Counter Argument 3: The market reflects changes in how markets and economies work 

The concentration of market gains in the hands of a few companies, at least at first sight, is troublesome but it is not new. There have been very few bull markets, where companies have shared equally in the gains, and it is more common than not for market gains to be concentrated in a small percentage of companies. That said, the degree of concentration is perhaps greater in this last bull run (from 2009 to 2019), but that concentration represents forces that are reshaping economies and markets. Each of the companies in the FAANG has disrupted existing businesses and grabbed market share from long-standing players in these businesses, and the nature of their offerings has given them networking benefits, i.e., the capacity to use their rising market share to grow even faster, rather than slower.

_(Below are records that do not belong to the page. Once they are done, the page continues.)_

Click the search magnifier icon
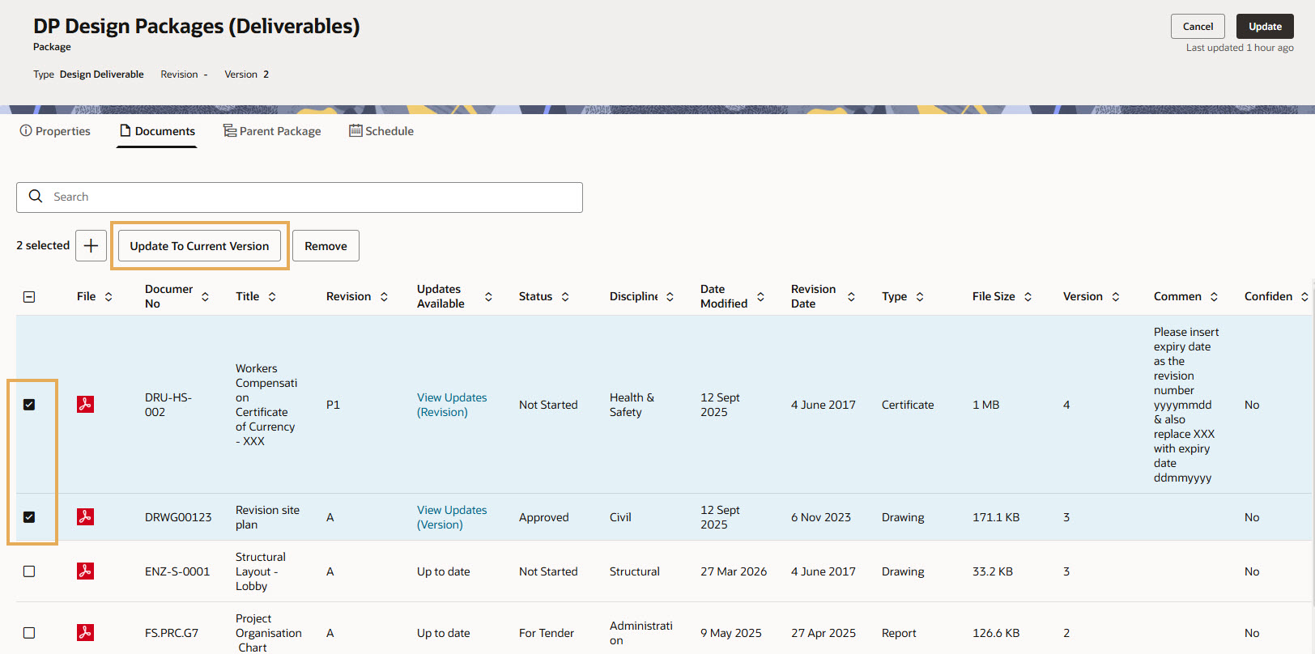 tap(36, 197)
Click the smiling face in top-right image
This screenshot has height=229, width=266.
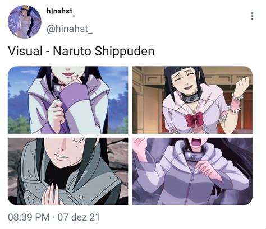[184, 81]
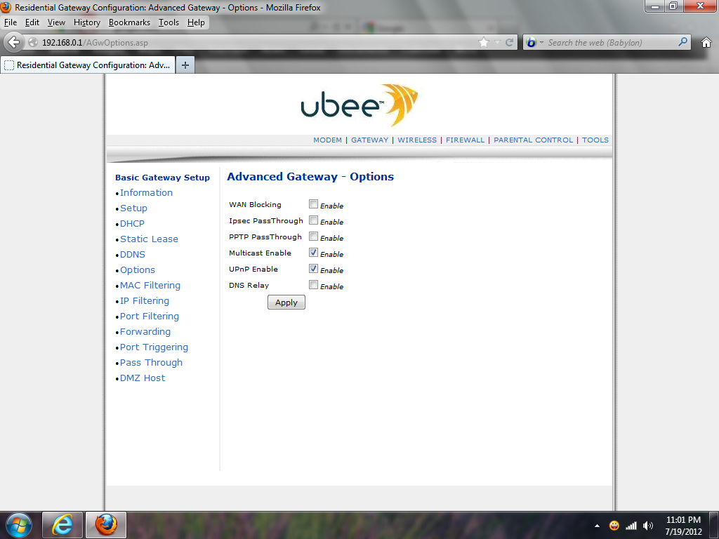
Task: Launch Internet Explorer from the taskbar
Action: point(62,524)
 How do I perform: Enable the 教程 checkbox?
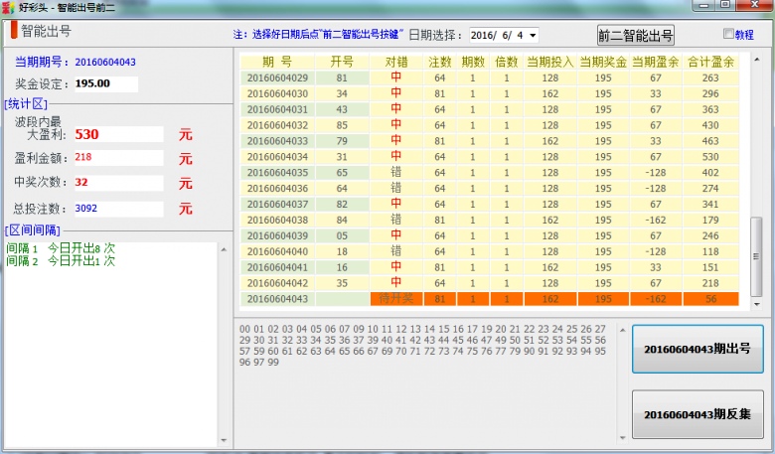coord(728,35)
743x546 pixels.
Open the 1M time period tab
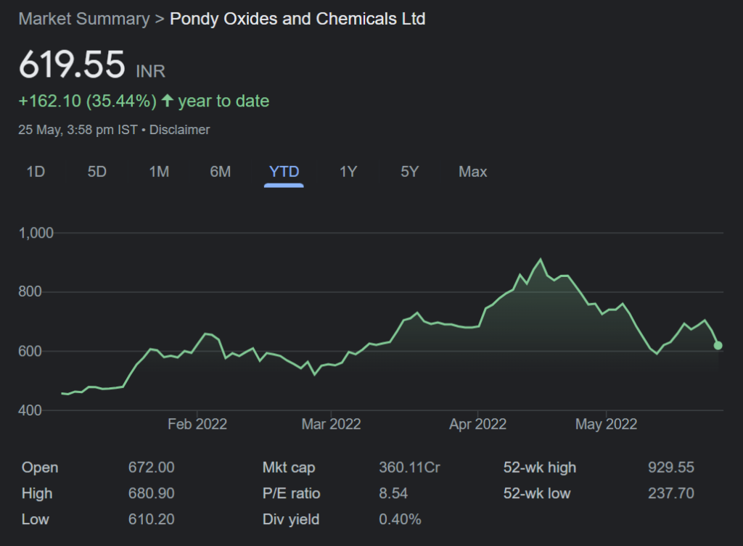(159, 172)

It is this trend that has drawn the attention of regulators and governments, and it is possible, maybe even likely, that we will see anti-trust laws rewritten to restrain these companies from growing more or even breaking them up. While that would be bad news for investors in these companies, those rules are also likely to enrich some of the competition and push up their earnings and value. In short, a pullback in the FAANG stocks, driven by regulatory restrictions, is likely to have unpredictable effects on overall stock prices.

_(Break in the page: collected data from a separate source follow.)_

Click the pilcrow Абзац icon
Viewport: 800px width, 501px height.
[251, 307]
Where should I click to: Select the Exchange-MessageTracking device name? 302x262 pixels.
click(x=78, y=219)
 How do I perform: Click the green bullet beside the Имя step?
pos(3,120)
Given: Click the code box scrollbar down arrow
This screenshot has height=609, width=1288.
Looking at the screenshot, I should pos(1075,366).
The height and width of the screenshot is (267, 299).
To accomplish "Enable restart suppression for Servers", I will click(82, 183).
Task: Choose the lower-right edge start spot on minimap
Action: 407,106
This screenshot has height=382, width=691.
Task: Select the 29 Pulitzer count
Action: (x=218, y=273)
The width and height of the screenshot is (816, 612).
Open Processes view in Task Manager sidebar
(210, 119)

Bubble Argument 4: Central banks, around the world, have conspired to keep interest rates low and push up the price of financial assets (artificially) 
As you can see in the earlier graph comparing earnings to price rates to treasury bond rates, interest rates on government bonds have dropped to historic lows in the last decade. That is true not just in the US, but across developed markets, with 10-year Euro, Swiss franc and Japanese Yen bond rates crossing the zero threshold to become negative.
If you buy into the proposition that central banks set these rates, it is easy to then continue down this road and argue that what we have seen in the last decade is a central banking conspiracy to keep rates low, partly to bring moribund economies back to life, but more to prop up stock and bond prices. The end game in this story is that central banks eventually will be forced to face reality, interest rates will rise to normal levels and stock prices will collapse.
 
Counter Argument 4: Interest rates are low, but central bankers have had only a secondary role
Conspiracy theories are always difficult to confront, but at the heart of this one is the belief that central banks set interest rates, not just influence them at the margin. But is that true? To answer that question, I will fall back on a simple measure of what I call an intrinsic risk free rate, constructed by adding the inflation rate to the real growth rate, drawing on the belief that interest rates should reflect expected inflation (rising with inflation) and real interest rates (related directly to real growth).
Download raw data on interest rates, inflation and growth
Looking back over the last decade, it is low inflation and anemic economic growth that have been driving interest rates lower, not a central banking cabal. It is true that at the start of October 2019, the gap between the ten-year treasury bond rate and the intrinsic risk free rate is higher than it has been in a long time, suggesting that either Jerome Powell is a more powerful central banker than his predecessors or, more likely, that the bond market is building in expectations of lower inflation and growth.